Nous ne critiquons pas ces médecins : ils ne sont responsables en rien de cet état des choses et monsieur Benyamina qui particulièrement, est déjà allé très loin dans une forme de contestation. C’est quelqu’un qui a une vision assez claire du problème : il est très important qu’il occupe la fonction dont on l’a doté ! Il en est même à espérer qu’un jour, nos élites lui confient un poste encore plus important ! Le problème est … que cette « vision assez claire du problème  » s’avère beaucoup moins « claire » à expliquer aux autres ! N’est-ce pas monsieur Benyamina ? Si vous enlevez un mot sur trois pour échapper aux foudres de gens comme Costentin ou Lebigot, il ne nous reste plus grand-chose à comprendre !

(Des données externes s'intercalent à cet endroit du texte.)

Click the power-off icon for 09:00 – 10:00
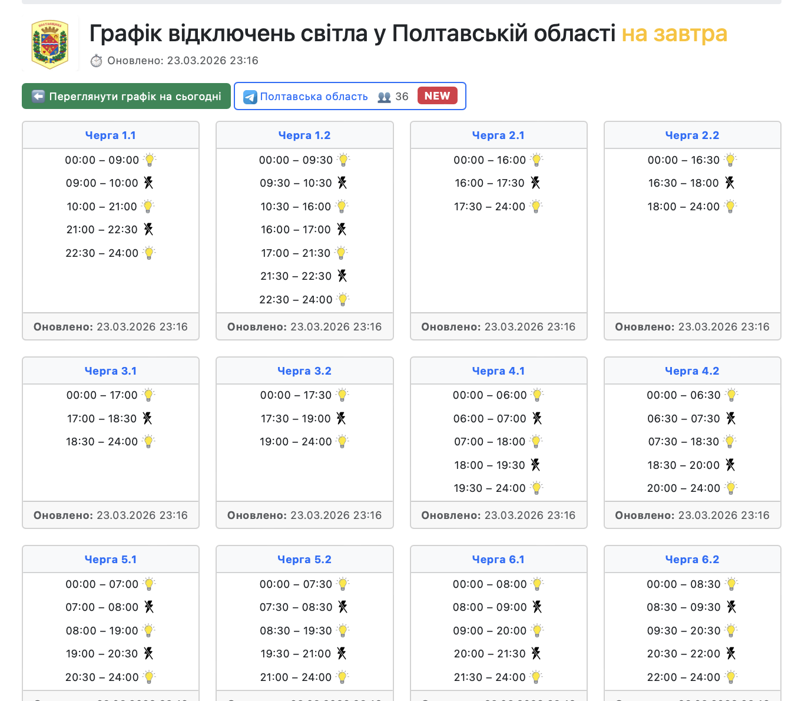Screen dimensions: 808x701 [x=148, y=183]
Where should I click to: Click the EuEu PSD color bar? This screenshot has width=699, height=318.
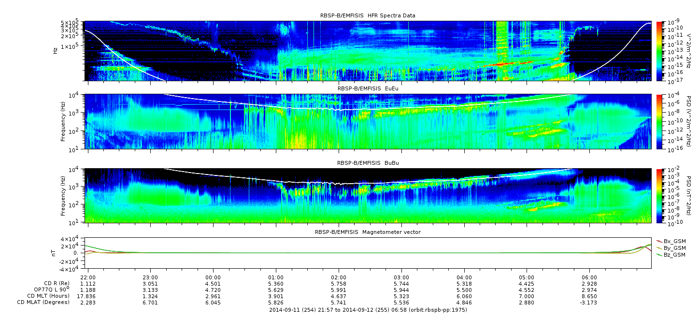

Pourquoi ne dites-vous pas les choses clairement, à savoir : « … des thèses médicales du passé, qui ont procédées à l’interdiction généralisée du cannabis, se sont avérées depuis exagérées pour certaines et inexactes pour d’autres. Ce qui nous fait perdre en perçu d’objectivité et nous oblige à un point de vue moins restrictif sur cette plante, concernant les adultes et une possible remise en question de l’interdit. Toutefois, de sérieuses craintes concernent la jeunesse et les malades de la schizophrénie. Dans ces conditions, seule une légalisation – déjà au niveau médical - pourrait permettre une réglementation efficace apte à traiter le problème ... ».

Si je recoupe plusieurs articles et plusieurs interviews, plusieurs interventions vidéo vous concernant, c’est une bonne synthèse de ce que vous nous avez dit … mais ici réuni en un seul texte et de façon … claire !

Voilà, si ce petit PS peut aider à « crever l’abcès » pour reprendre une image médicale.